Support Baby Gus

A few months ago, our sweet baby Gus was diagnosed with a rare genetic condition called Williams Syndrome. I welcome you to take a moment to research and learn a little about this syndrome, but the spark notes version is this: William Syndrome (WS) is a rare disorder that affects 1 in 10,000 people. It is a randomly occurring, micro-deletion on chromosome 7 and occurs at conception. It comes with a variety of health challenges and can impact certain aspects of a child’s development. While each person diagnosed can experience unique symptoms, almost all kiddos diagnosed have an incredibly friendly and outgoing personality, an infectious smile, and a deep love for music.

While there are many, one of the health challenges most commonly associated with WS is heart issues.

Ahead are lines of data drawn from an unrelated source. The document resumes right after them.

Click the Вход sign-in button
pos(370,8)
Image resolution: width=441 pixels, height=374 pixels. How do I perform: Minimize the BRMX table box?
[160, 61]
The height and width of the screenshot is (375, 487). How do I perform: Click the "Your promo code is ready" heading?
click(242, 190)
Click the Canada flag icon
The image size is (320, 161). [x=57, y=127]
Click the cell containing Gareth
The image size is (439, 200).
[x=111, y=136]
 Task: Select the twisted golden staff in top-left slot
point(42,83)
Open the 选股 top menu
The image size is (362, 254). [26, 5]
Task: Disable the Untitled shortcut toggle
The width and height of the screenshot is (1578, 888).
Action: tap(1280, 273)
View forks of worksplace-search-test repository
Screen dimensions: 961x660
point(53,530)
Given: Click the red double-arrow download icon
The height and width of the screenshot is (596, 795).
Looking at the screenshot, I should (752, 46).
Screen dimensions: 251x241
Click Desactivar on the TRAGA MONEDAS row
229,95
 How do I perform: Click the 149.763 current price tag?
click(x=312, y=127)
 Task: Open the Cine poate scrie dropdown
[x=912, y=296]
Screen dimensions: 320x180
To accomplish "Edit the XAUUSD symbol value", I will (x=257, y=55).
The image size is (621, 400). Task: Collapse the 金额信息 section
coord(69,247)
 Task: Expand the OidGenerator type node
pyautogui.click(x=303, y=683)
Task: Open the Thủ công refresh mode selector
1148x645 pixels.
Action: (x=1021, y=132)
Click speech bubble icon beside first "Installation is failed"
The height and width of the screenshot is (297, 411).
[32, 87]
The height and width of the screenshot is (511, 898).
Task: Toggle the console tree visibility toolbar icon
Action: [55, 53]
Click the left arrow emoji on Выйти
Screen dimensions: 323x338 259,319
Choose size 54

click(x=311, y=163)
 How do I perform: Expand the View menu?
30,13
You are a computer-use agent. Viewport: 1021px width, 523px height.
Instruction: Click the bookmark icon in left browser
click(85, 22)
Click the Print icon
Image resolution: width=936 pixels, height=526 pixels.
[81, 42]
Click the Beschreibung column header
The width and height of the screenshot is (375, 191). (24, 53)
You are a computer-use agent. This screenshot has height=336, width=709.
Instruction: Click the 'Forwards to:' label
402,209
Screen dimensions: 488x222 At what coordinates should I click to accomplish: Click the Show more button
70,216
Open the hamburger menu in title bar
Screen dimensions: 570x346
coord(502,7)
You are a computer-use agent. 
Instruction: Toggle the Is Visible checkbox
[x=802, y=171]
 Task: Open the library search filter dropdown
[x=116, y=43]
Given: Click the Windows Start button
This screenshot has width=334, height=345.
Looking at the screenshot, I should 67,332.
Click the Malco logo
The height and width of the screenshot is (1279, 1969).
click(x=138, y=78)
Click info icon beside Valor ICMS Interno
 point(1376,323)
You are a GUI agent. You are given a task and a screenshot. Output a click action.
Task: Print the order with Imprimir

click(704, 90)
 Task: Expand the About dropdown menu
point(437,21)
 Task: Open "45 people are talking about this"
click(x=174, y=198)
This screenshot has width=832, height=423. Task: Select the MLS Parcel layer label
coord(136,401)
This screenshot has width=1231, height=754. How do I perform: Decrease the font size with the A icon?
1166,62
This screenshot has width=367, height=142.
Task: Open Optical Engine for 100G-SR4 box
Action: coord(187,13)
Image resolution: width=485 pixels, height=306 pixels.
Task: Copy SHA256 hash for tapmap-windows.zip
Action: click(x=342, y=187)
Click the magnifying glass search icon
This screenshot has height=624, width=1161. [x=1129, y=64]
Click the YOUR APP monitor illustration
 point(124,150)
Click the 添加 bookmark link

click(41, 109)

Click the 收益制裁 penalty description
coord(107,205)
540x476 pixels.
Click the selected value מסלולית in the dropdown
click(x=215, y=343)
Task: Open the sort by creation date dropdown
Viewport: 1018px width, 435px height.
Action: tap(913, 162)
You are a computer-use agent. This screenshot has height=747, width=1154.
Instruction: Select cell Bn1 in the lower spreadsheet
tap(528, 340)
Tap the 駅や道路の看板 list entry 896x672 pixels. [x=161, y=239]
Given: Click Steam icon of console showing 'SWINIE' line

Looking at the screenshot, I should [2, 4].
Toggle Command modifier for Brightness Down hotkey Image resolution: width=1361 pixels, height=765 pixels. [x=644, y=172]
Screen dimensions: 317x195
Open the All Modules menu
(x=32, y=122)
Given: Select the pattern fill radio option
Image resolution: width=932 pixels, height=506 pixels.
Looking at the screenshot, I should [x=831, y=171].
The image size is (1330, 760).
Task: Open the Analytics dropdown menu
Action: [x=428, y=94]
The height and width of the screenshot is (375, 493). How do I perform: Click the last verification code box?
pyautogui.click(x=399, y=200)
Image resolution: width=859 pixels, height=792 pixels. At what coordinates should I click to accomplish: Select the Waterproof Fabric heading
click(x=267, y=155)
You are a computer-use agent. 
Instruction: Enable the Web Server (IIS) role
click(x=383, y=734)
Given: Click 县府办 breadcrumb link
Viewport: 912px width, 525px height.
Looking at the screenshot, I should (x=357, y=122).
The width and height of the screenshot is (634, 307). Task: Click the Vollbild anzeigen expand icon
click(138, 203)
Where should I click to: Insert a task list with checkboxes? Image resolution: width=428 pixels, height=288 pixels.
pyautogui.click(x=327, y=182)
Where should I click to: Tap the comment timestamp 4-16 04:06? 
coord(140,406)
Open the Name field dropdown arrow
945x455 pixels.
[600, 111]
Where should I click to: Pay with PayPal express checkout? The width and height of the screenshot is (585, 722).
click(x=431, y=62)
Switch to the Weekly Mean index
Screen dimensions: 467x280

Unfortunately, Gus is experiencing severe heart issues that require immediate attention. He has a severe congenital heart defect called supravalvular aortic stenosis (SVAS), a condition where his aorta is narrowed just above the heart valve.

Gus’s medical team has determined that he needs to undergo open-heart surgery to patch the SVAS very soon. This will be the first of several surgeries that Gus will need to have. As you can imagine, this has been an emotional and challenging time for our family. We’ve taken time to grieve this diagnosis, have done countless hours of research, and have connected with some amazing families in the WS community (for whom I am eternally grateful). They have helped us connect with some of the top WS specialists and hospitals in the country to perform Gus’s surgery.

We don’t know what the future holds for Gus, but we do know these next few months will be hard ones as we travel to Stanford in California for Gus’s surgery. We are not sharing this because we want sympathy but because we need all of the positive thoughts, prayers, and support we can get. We want Gus to be surrounded by friends and family who recognize his extraordinary strengths and support him when he needs it most. We will keep everyone updated as our strong little guy faces this big challenge.

“Real superheroes live in the hearts of small children fighting big battles”

Gus’s medical journey is only just beginning. This surgery in California will be the first of several surgeries he will need to repair his heart. In terms of care, Stanford is the best of the best, but it also comes with a variety of associated costs for travel, housing, food, medical needs, time off, and more.

After hearing the news of Gus's medical journey we here at the Goddard School immediately want to find a way to help. First and foremost the family greatly appreciates everyone's continued prayers and support. Also as a community, we can come together to help reduce some of the unexpected expenses for Gus's journey. There is no gift to little and Gus, Nikki, and Charlie are forever grateful for how everyone is rallying behind their family.